By Sapan Parekh:
With the completion of 25 years of Consumer Protection Act, the Central Government has taken another step towards increasing consumer safety and providing speedy redressal for consumer disputes. To this end, the government introduced “The Consumer Protection Amendment Bill, 2011” in the Lok Sabha on the 16th of December, 2011 which if approved without alterations by both the Houses of the parliament, will mark a significant victory for the consumers.
This amendment is much more far-reaching than the earlier amendments of 1991,1993 and 2002 envisaging more than 40 modificationsÂ and adding 15 new sub-sections to the existing “Consumer Protection Act,1986”.
Here are the few important amendments proposed to the existing act –
The perennial problem of the refusal to provide a cash memo or a receipt for a purchase of a good or a service has been tackled by the bill.
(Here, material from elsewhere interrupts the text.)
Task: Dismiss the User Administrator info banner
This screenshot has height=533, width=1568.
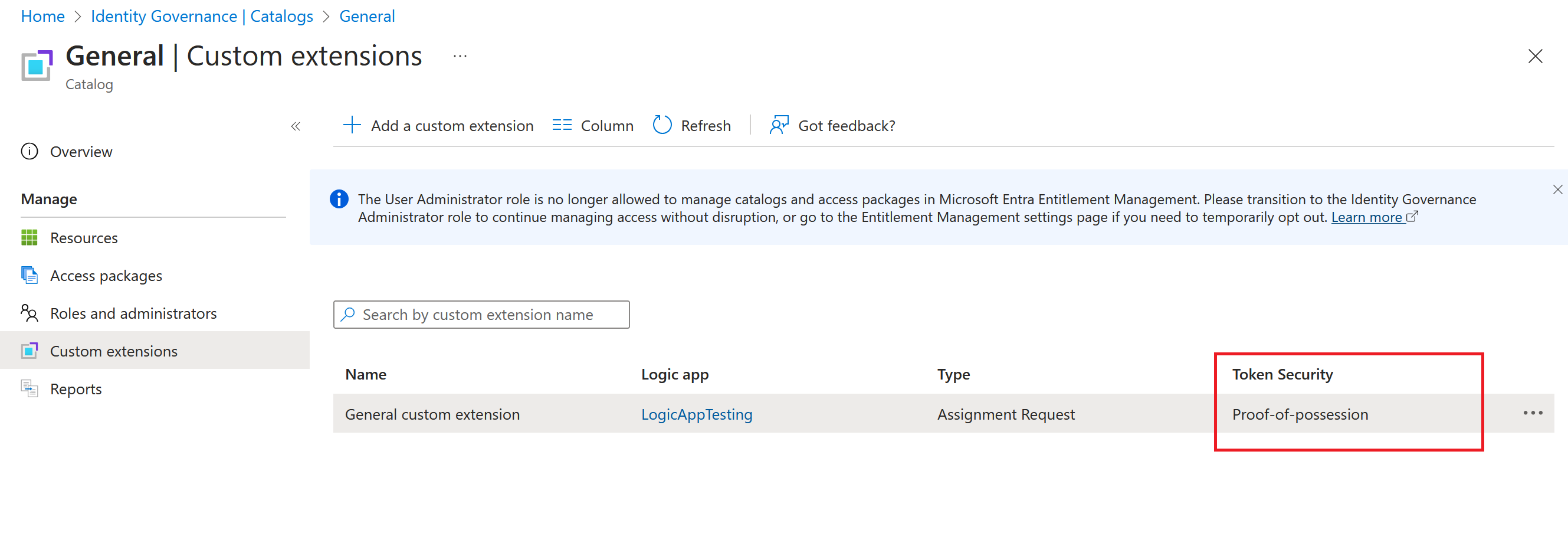Action: pyautogui.click(x=1557, y=190)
The new amendment categorizes such a refusal as an unfair trade practice and a sufficient enough reason to institute a consumer complaint. Thus such an amendment will go a long way in ensuring that consumers have a proof of purchase in case of future consumer disputes.
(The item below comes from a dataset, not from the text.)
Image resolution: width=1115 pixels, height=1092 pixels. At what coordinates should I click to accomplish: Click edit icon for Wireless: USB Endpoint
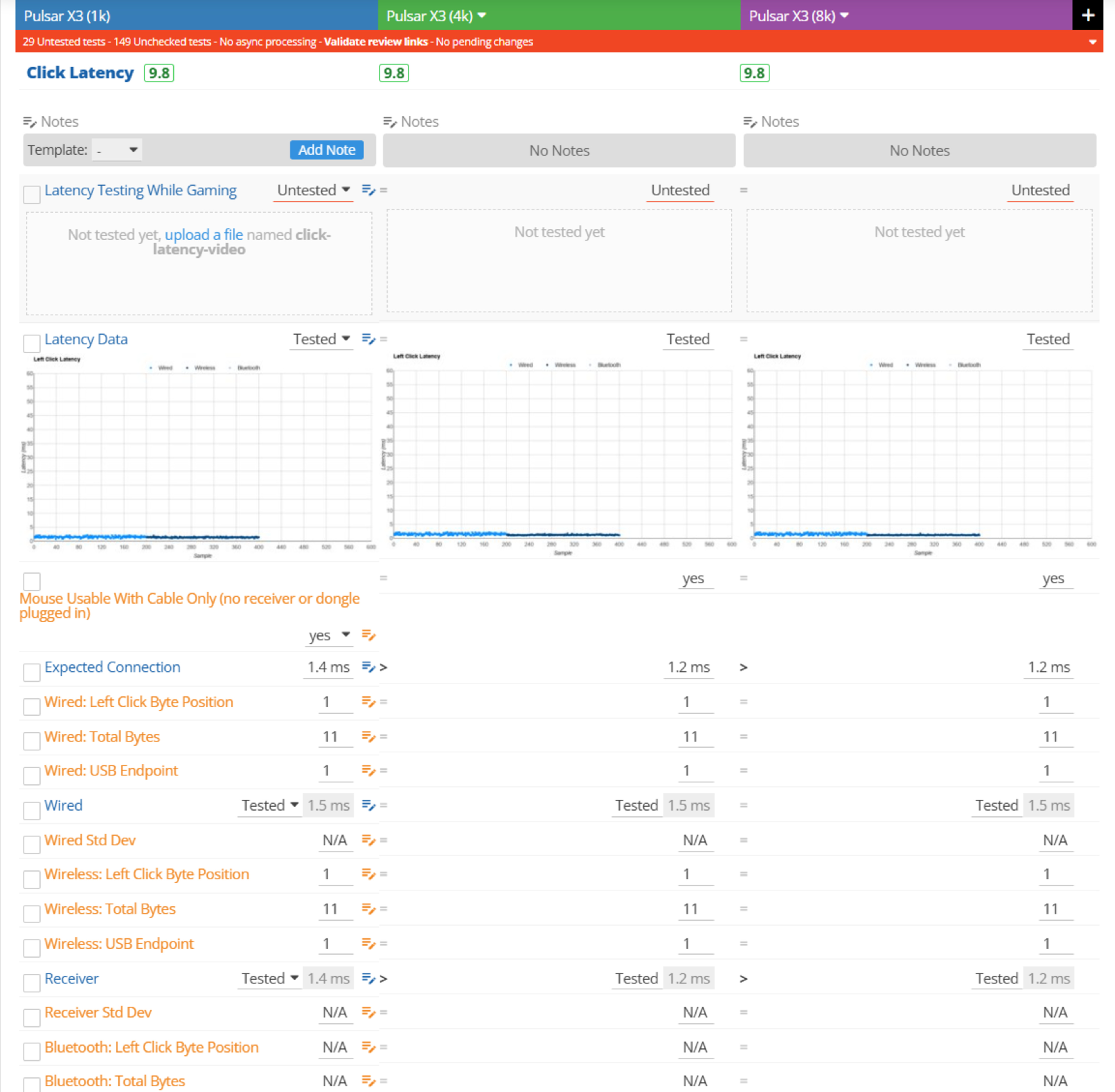tap(368, 944)
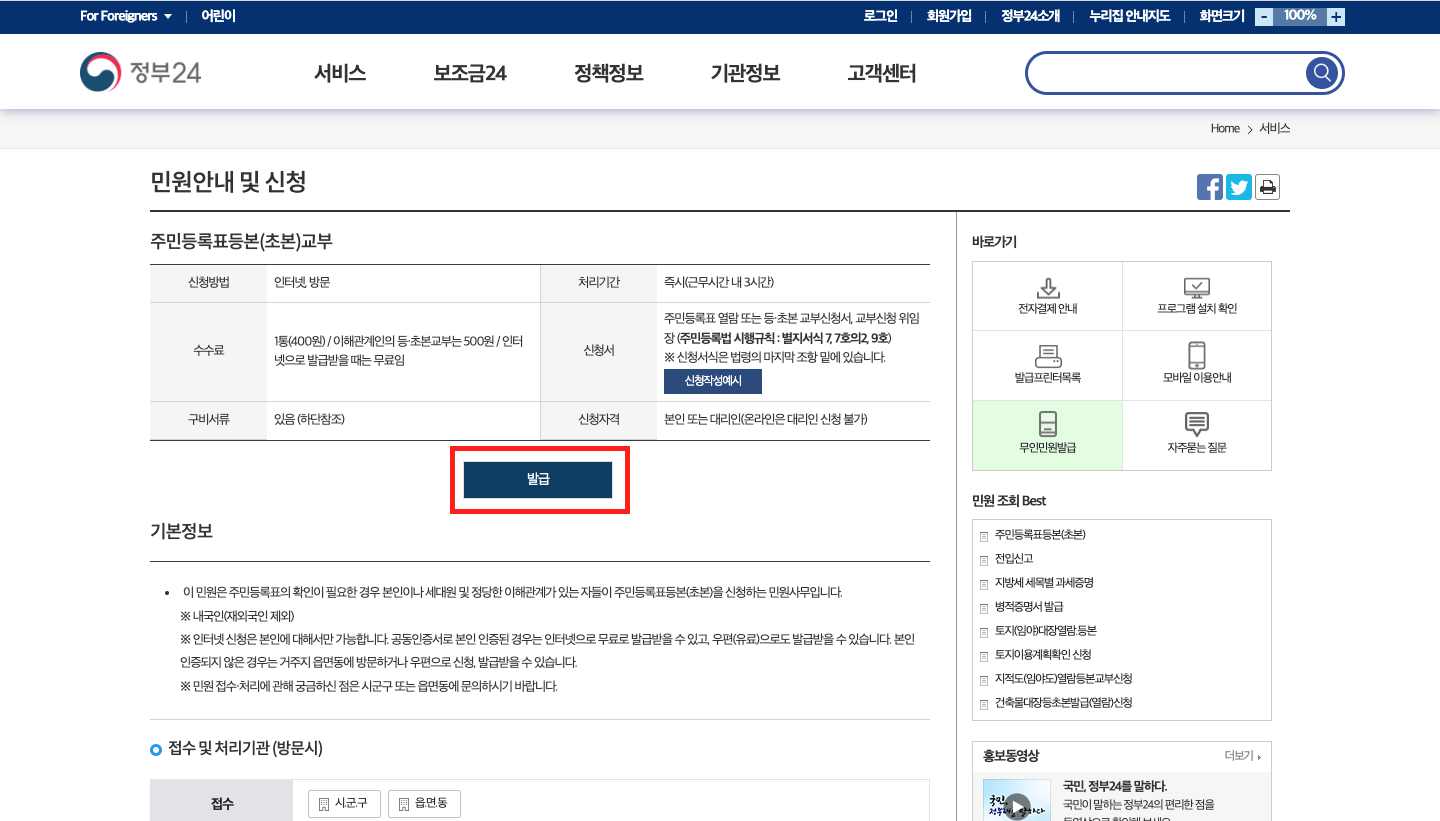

Also the widely prevalent “No return, No refund” Â policy of the shopkeepers, will most likely meet its end with the bill recognizing such refusal to return the good or money as an unfair trade practice.
In view of the rapid spread of internet connectivity in the country, the amendment bill seeks to allow consumers to file complains in “electronic-form”. This will not only make it more convenient for consumers to file complaints but also encourage more consumers to come forward with their complaints.
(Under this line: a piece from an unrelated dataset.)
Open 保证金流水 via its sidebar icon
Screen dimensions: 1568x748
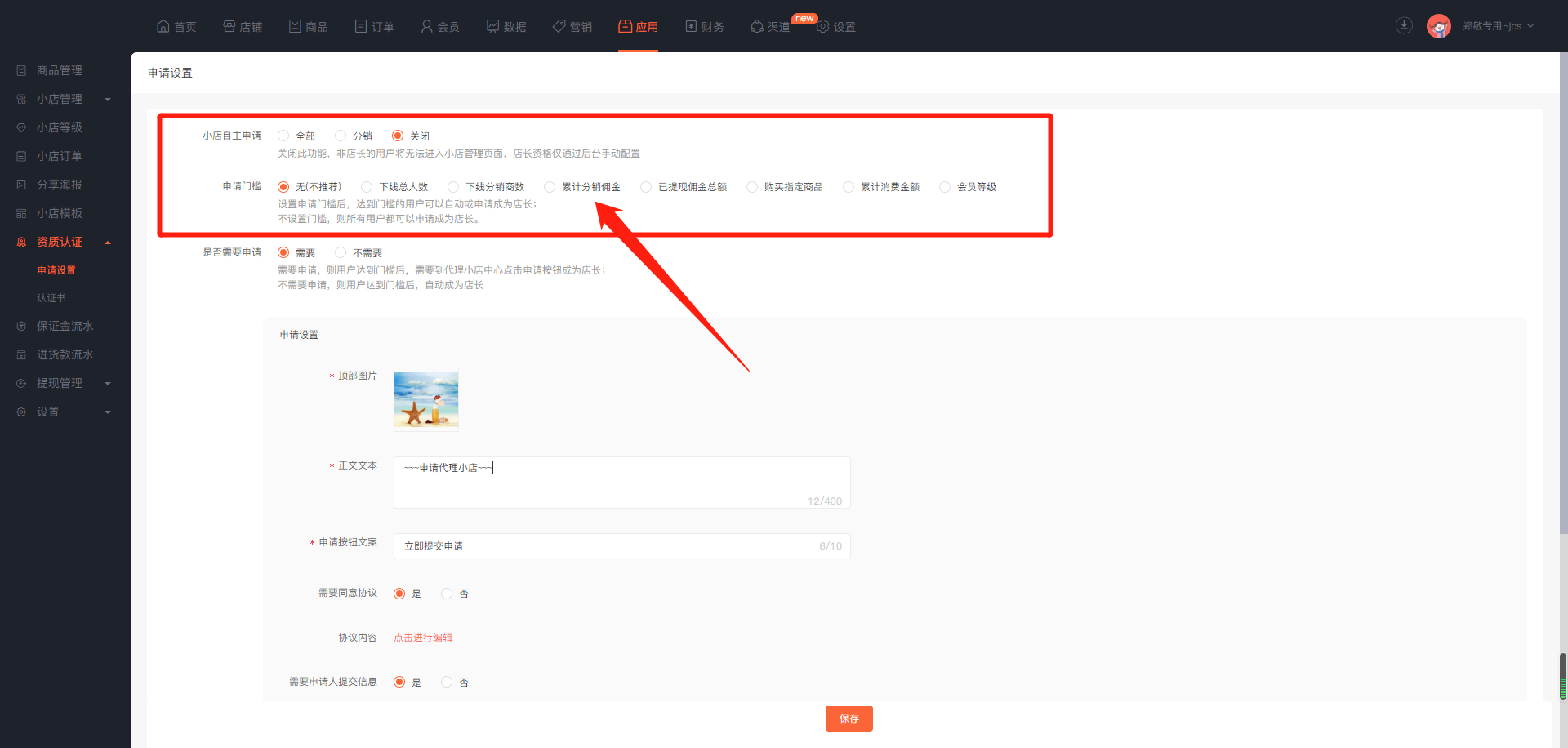(21, 327)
In order to reduce the pendency of the consumer cases, novel provisions have been made in the amendment bill. The bill proposes to allow the creation of benches in district forums after consultation with the state government. Also it gives the District forums the leeway to function at “any such place” other than the district headquarters after consultation with the State Commission.
Such provisions will allow consumer forums of one district to take up cases of another district where the pendency is higher thus helping in reducing the overall case pendency.
The amendments in the bill include a proposal to equate the decisions of the consumer forums to that of civil courts, which would definitely increase the enforceability of the decisions of consumer forum. Also in case of non-compliance it has been proposed that a charge Rupees 500 or one-half per cent of the fine amount (whichever is higher) per day will be levied on the offender. This seems to be deterrent enough for someone not complying with the consumer forum’s order.
Further the bill proposes to widen the scope of the definitions of deficiency, defect and complaint thus making them more open-ended which would also allow consumer courts to adjudicate on a far greater number of consumer disputes.
Other amendments include increasing the minimum age limit for the consumer forum members, barring members from being an office-bearer of any political party, time-limit on admissibility of complaint and compensation where a large no of consumers suffer loss or injury( like the blackberry service outrage of 2011) amongst other things.
Taken together, with all these proposed amendments the government has taken another decisive step towards achieving the goal of empowering consumers and providing an effective, inexpensive and speedy redressal system for consumer disputes.Yet much will depend on the seriousness with which the proposed amendment bill is implemented by the government and is used by the consumers.